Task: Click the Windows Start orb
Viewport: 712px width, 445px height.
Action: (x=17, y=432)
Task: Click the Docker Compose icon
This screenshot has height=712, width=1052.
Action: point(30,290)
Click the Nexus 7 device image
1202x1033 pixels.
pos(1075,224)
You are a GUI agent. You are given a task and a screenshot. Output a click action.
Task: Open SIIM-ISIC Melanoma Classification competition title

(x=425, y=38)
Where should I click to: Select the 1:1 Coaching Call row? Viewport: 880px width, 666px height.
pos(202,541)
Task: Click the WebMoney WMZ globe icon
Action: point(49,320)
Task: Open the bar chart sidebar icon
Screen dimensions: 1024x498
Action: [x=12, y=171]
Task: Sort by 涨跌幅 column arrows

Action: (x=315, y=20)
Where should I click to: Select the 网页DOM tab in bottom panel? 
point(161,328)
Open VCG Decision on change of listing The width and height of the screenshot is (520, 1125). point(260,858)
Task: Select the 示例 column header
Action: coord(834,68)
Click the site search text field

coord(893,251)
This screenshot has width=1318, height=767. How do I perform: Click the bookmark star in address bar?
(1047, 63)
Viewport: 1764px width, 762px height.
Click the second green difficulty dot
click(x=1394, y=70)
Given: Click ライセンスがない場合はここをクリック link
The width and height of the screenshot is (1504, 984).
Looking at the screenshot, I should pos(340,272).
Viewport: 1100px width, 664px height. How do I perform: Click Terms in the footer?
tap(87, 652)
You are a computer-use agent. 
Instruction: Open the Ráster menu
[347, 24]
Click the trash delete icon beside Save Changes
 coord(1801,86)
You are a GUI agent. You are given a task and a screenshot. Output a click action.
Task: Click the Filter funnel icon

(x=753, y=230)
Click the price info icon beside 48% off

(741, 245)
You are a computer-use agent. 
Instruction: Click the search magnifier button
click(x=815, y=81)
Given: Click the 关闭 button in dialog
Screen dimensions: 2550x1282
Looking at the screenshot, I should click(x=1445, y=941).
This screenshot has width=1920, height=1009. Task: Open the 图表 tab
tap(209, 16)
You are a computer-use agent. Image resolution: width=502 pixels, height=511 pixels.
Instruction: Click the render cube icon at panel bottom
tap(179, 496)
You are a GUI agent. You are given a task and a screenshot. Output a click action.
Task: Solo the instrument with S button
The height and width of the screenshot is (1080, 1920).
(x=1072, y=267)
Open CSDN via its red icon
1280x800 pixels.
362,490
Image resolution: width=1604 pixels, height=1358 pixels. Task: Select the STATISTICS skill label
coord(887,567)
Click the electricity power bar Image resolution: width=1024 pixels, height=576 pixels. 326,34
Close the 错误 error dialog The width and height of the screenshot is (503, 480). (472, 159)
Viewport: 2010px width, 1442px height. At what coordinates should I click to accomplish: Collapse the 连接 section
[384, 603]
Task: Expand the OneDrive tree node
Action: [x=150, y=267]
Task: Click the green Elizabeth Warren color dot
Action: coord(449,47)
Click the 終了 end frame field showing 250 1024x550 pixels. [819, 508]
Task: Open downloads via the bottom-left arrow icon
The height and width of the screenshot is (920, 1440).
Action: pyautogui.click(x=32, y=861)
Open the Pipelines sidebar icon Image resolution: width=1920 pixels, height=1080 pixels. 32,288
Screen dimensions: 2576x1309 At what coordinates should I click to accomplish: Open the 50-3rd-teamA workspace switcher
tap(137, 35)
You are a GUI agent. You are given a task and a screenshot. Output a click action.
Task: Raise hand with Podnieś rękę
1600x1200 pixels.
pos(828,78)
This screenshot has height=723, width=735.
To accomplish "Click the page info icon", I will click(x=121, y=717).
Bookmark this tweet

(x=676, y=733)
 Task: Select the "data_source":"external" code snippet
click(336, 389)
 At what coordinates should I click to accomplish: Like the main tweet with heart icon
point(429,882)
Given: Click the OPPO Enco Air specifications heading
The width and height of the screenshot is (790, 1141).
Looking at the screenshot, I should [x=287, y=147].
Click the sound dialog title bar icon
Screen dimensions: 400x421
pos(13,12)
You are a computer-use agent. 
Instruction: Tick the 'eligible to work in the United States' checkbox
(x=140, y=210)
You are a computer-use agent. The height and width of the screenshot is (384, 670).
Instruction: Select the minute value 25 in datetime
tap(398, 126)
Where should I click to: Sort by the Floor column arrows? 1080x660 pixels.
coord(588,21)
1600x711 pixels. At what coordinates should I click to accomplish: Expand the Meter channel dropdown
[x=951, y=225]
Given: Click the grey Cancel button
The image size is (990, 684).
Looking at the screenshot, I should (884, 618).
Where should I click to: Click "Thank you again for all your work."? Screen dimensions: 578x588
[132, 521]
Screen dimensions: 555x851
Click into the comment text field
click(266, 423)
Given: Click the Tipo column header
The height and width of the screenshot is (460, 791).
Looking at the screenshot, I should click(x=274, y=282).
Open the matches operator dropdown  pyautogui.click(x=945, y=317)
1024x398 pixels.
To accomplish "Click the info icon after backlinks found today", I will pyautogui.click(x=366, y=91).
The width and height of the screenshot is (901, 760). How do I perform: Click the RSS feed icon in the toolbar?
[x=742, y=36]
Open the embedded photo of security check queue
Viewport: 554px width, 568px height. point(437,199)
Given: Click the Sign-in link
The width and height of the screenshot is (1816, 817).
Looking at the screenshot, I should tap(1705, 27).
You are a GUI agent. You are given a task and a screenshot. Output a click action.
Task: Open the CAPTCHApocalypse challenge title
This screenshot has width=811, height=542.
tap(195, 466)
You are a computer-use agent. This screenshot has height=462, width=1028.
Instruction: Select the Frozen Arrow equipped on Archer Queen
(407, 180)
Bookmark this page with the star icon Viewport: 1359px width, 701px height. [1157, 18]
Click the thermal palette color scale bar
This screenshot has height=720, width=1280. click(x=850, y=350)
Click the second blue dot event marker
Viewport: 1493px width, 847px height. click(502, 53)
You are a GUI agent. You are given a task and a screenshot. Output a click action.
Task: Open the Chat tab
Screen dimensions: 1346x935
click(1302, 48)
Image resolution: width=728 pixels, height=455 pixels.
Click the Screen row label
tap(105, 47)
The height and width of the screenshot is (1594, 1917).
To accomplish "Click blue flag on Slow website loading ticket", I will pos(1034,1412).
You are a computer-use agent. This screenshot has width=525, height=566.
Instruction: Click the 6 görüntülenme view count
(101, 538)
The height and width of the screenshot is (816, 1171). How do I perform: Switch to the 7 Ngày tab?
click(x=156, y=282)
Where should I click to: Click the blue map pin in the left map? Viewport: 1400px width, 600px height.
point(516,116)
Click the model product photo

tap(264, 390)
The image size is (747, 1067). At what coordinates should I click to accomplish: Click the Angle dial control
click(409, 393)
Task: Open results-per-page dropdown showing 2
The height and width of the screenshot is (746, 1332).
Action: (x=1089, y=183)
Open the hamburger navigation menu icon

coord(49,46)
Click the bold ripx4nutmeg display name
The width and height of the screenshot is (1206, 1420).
------
_What this task involves_.
Copy all of the items above verbatim, line for line.

_Answer for this exercise_.
Task: Click the Windows Start orb
Viewport: 712px width, 445px height.
Action: (x=17, y=432)
Task: Click the Docker Compose icon
This screenshot has height=712, width=1052.
Action: point(30,290)
Click the Nexus 7 device image
1202x1033 pixels.
pos(1075,224)
You are a GUI agent. You are given a task and a screenshot. Output a click action.
Task: Open SIIM-ISIC Melanoma Classification competition title

(x=425, y=38)
Where should I click to: Select the 1:1 Coaching Call row? Viewport: 880px width, 666px height.
pos(202,541)
Task: Click the WebMoney WMZ globe icon
Action: point(49,320)
Task: Open the bar chart sidebar icon
Screen dimensions: 1024x498
Action: [x=12, y=171]
Task: Sort by 涨跌幅 column arrows

Action: (x=315, y=20)
Where should I click to: Select the 网页DOM tab in bottom panel? 
point(161,328)
Open VCG Decision on change of listing The width and height of the screenshot is (520, 1125). point(260,858)
Task: Select the 示例 column header
Action: coord(834,68)
Click the site search text field

coord(893,251)
This screenshot has width=1318, height=767. How do I perform: Click the bookmark star in address bar?
(1047, 63)
Viewport: 1764px width, 762px height.
Click the second green difficulty dot
click(x=1394, y=70)
Given: Click ライセンスがない場合はここをクリック link
The width and height of the screenshot is (1504, 984).
Looking at the screenshot, I should pos(340,272).
Viewport: 1100px width, 664px height. How do I perform: Click Terms in the footer?
tap(87, 652)
You are a computer-use agent. 
Instruction: Open the Ráster menu
[347, 24]
Click the trash delete icon beside Save Changes
 coord(1801,86)
You are a GUI agent. You are given a task and a screenshot. Output a click action.
Task: Click the Filter funnel icon

(x=753, y=230)
Click the price info icon beside 48% off

(741, 245)
You are a computer-use agent. 
Instruction: Click the search magnifier button
click(x=815, y=81)
Given: Click the 关闭 button in dialog
Screen dimensions: 2550x1282
Looking at the screenshot, I should click(x=1445, y=941).
This screenshot has width=1920, height=1009. Task: Open the 图表 tab
tap(209, 16)
You are a computer-use agent. Image resolution: width=502 pixels, height=511 pixels.
Instruction: Click the render cube icon at panel bottom
tap(179, 496)
You are a GUI agent. You are given a task and a screenshot. Output a click action.
Task: Solo the instrument with S button
The height and width of the screenshot is (1080, 1920).
(x=1072, y=267)
Open CSDN via its red icon
1280x800 pixels.
362,490
Image resolution: width=1604 pixels, height=1358 pixels. Task: Select the STATISTICS skill label
coord(887,567)
Click the electricity power bar Image resolution: width=1024 pixels, height=576 pixels. 326,34
Close the 错误 error dialog The width and height of the screenshot is (503, 480). (472, 159)
Viewport: 2010px width, 1442px height. At what coordinates should I click to accomplish: Collapse the 连接 section
[384, 603]
Task: Expand the OneDrive tree node
Action: [x=150, y=267]
Task: Click the green Elizabeth Warren color dot
Action: coord(449,47)
Click the 終了 end frame field showing 250 1024x550 pixels. [819, 508]
Task: Open downloads via the bottom-left arrow icon
The height and width of the screenshot is (920, 1440).
Action: pyautogui.click(x=32, y=861)
Open the Pipelines sidebar icon Image resolution: width=1920 pixels, height=1080 pixels. 32,288
Screen dimensions: 2576x1309 At what coordinates should I click to accomplish: Open the 50-3rd-teamA workspace switcher
tap(137, 35)
You are a GUI agent. You are given a task and a screenshot. Output a click action.
Task: Raise hand with Podnieś rękę
1600x1200 pixels.
pos(828,78)
This screenshot has height=723, width=735.
To accomplish "Click the page info icon", I will click(x=121, y=717).
Bookmark this tweet

(x=676, y=733)
 Task: Select the "data_source":"external" code snippet
click(336, 389)
 At what coordinates should I click to accomplish: Like the main tweet with heart icon
point(429,882)
Given: Click the OPPO Enco Air specifications heading
The width and height of the screenshot is (790, 1141).
Looking at the screenshot, I should [x=287, y=147].
Click the sound dialog title bar icon
Screen dimensions: 400x421
pos(13,12)
You are a computer-use agent. 
Instruction: Tick the 'eligible to work in the United States' checkbox
(x=140, y=210)
You are a computer-use agent. The height and width of the screenshot is (384, 670).
Instruction: Select the minute value 25 in datetime
tap(398, 126)
Where should I click to: Sort by the Floor column arrows? 1080x660 pixels.
coord(588,21)
1600x711 pixels. At what coordinates should I click to accomplish: Expand the Meter channel dropdown
[x=951, y=225]
Given: Click the grey Cancel button
The image size is (990, 684).
Looking at the screenshot, I should (884, 618).
Where should I click to: Click "Thank you again for all your work."? Screen dimensions: 578x588
[132, 521]
Screen dimensions: 555x851
Click into the comment text field
click(266, 423)
Given: Click the Tipo column header
The height and width of the screenshot is (460, 791).
Looking at the screenshot, I should click(x=274, y=282).
Open the matches operator dropdown  pyautogui.click(x=945, y=317)
1024x398 pixels.
To accomplish "Click the info icon after backlinks found today", I will pyautogui.click(x=366, y=91).
The width and height of the screenshot is (901, 760). How do I perform: Click the RSS feed icon in the toolbar?
[x=742, y=36]
Open the embedded photo of security check queue
Viewport: 554px width, 568px height. point(437,199)
Given: Click the Sign-in link
The width and height of the screenshot is (1816, 817).
Looking at the screenshot, I should tap(1705, 27).
You are a GUI agent. You are given a task and a screenshot. Output a click action.
Task: Open the CAPTCHApocalypse challenge title
This screenshot has width=811, height=542.
tap(195, 466)
You are a computer-use agent. This screenshot has height=462, width=1028.
Instruction: Select the Frozen Arrow equipped on Archer Queen
(407, 180)
Bookmark this page with the star icon Viewport: 1359px width, 701px height. [1157, 18]
Click the thermal palette color scale bar
This screenshot has height=720, width=1280. click(x=850, y=350)
Click the second blue dot event marker
Viewport: 1493px width, 847px height. click(502, 53)
You are a GUI agent. You are given a task and a screenshot. Output a click action.
Task: Open the Chat tab
Screen dimensions: 1346x935
click(1302, 48)
Image resolution: width=728 pixels, height=455 pixels.
Click the Screen row label
tap(105, 47)
The height and width of the screenshot is (1594, 1917).
To accomplish "Click blue flag on Slow website loading ticket", I will pos(1034,1412).
You are a computer-use agent. This screenshot has width=525, height=566.
Instruction: Click the 6 görüntülenme view count
(101, 538)
The height and width of the screenshot is (816, 1171). How do I perform: Switch to the 7 Ngày tab?
click(x=156, y=282)
Where should I click to: Click the blue map pin in the left map? Viewport: 1400px width, 600px height.
point(516,116)
Click the model product photo

tap(264, 390)
The image size is (747, 1067). At what coordinates should I click to accomplish: Click the Angle dial control
click(409, 393)
Task: Open results-per-page dropdown showing 2
The height and width of the screenshot is (746, 1332).
Action: (x=1089, y=183)
Open the hamburger navigation menu icon

coord(49,46)
Click the bold ripx4nutmeg display name
The width and height of the screenshot is (1206, 1420).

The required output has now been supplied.